Where in the data does the word "icon" appear? Find those lines and copy them.

[Dataset items]
+++
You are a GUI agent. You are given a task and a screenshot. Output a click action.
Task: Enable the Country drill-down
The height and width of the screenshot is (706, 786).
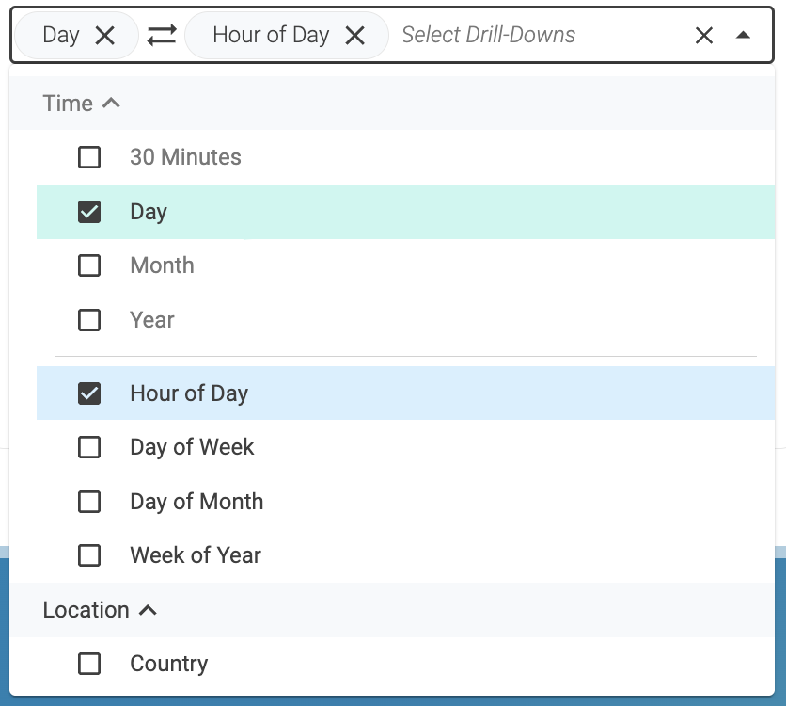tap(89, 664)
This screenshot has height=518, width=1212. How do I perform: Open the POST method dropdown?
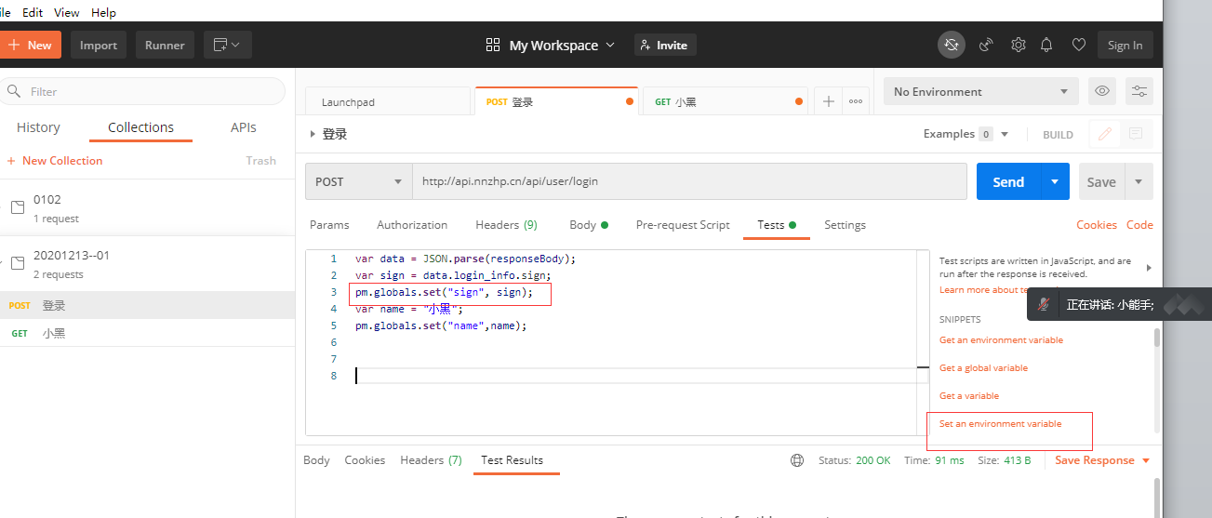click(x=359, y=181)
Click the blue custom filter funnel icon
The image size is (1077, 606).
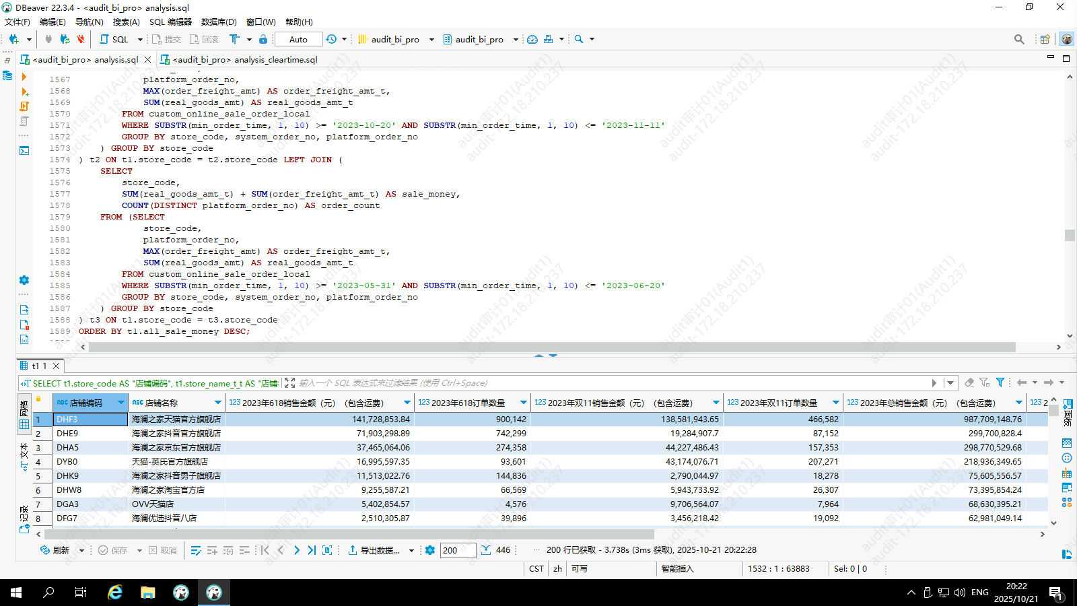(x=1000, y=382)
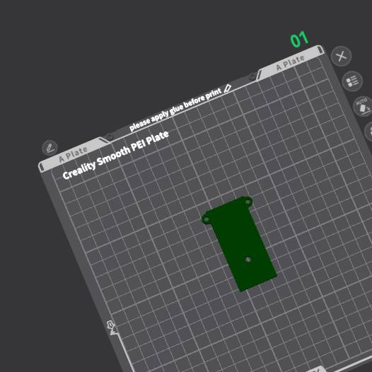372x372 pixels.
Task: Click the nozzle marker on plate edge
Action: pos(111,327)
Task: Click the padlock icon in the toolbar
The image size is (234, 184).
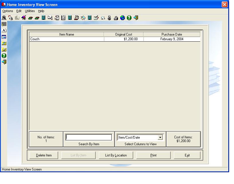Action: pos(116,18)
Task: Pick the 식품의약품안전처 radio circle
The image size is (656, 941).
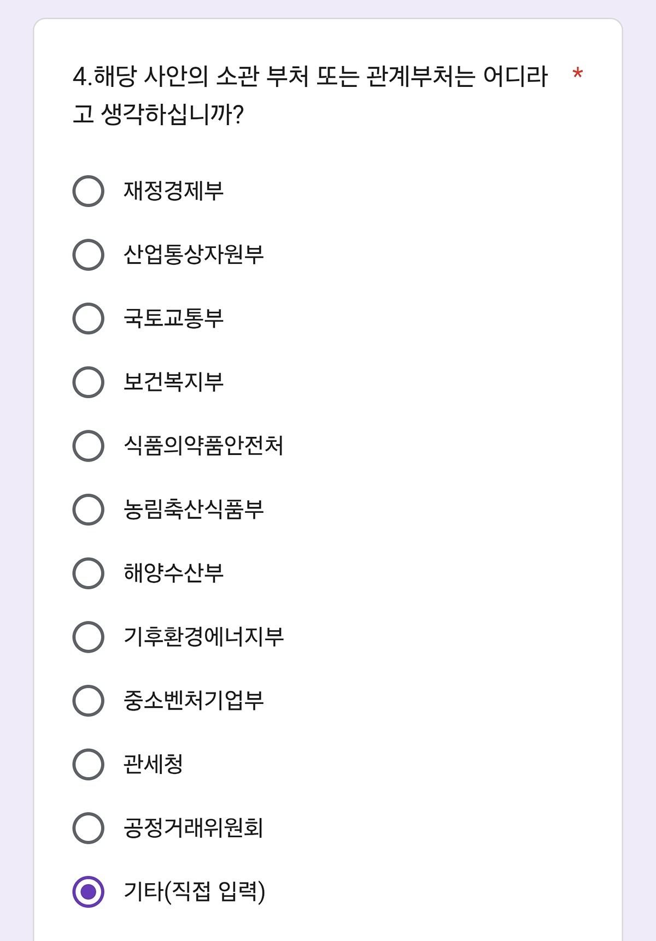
+++
Solution to this exercise
Click the blue custom filter funnel icon
Task: Click the padlock icon in the toolbar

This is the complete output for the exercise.